12. The one or more non-transitory computer readable of claim 8, wherein the latent diffusion model includes one or more temporal layers that account for temporal characteristics of the set of input video frames.

13. The one or more non-transitory computer readable of claim 8, further comprising generating the representation of the set of input video frames based on a latent space of the latent diffusion model.

14. The one or more non-transitory computer readable of claim 8, wherein the conditioning features further represent one or more temporal characteristics of the set of input video frames.

15. A processing system, comprising:

at least one memory having executable instructions stored thereon; and

one or more processors configured to execute the executable instructions to cause the processing system to:

receive a set of input video frames that include artifacts;

generate one or more conditioning features based on the set of video frames, wherein the conditioning features represent content information included in the set of video frames while reducing representation of the artifacts;

denoise, using a latent diffusion model and based on the conditioning features, a representation of the set of input video frames that includes noise; and

generate a set of output frames based on the denoised representation, wherein the set of output video frames include fewer artifacts relative to the set of input video frames.

16. The processing system of claim 15, wherein generating the one or more conditioning features comprises encoding the set of input video frames into an encoded representation with an encoder that is trained to preserve the content information included in the set of video frames.
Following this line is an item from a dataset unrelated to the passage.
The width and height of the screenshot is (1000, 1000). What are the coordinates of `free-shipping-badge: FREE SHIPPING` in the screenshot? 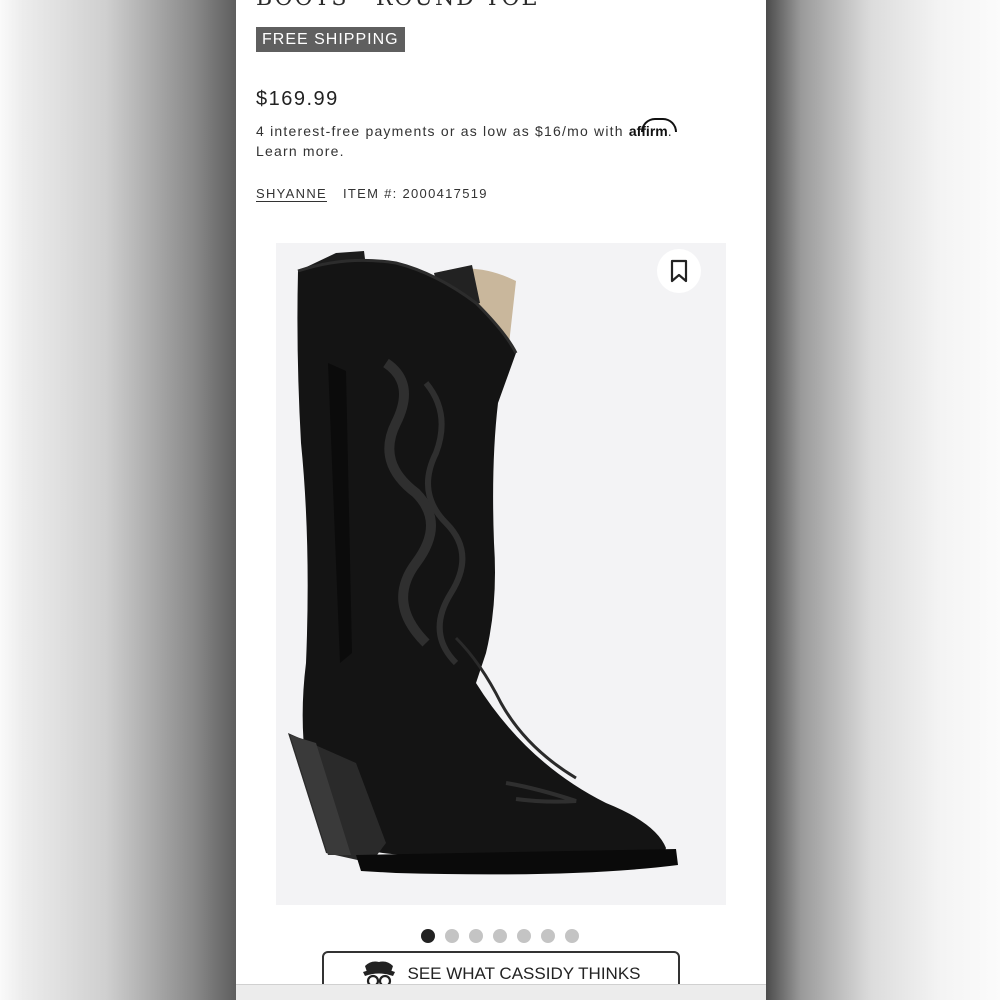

17. The processing system of claim 16, wherein generating the one or more conditioning features comprises processing the encoded representation to generate intermediary conditioning features.

18. The processing system of claim 17, wherein generating the one or more conditioning features comprises processing the intermediary conditioning features based on one or more temporal characteristics associated with the set of input video frames and one or more content characteristics associated with the set of input video frames.

19. The processing system of claim 15, wherein the latent diffusion model includes one or more temporal layers that account for temporal characteristics of the set of input video frames.

20. The processing system of claim 15, further comprising generating the representation of the set of input video frames based on a latent space of the latent diffusion model.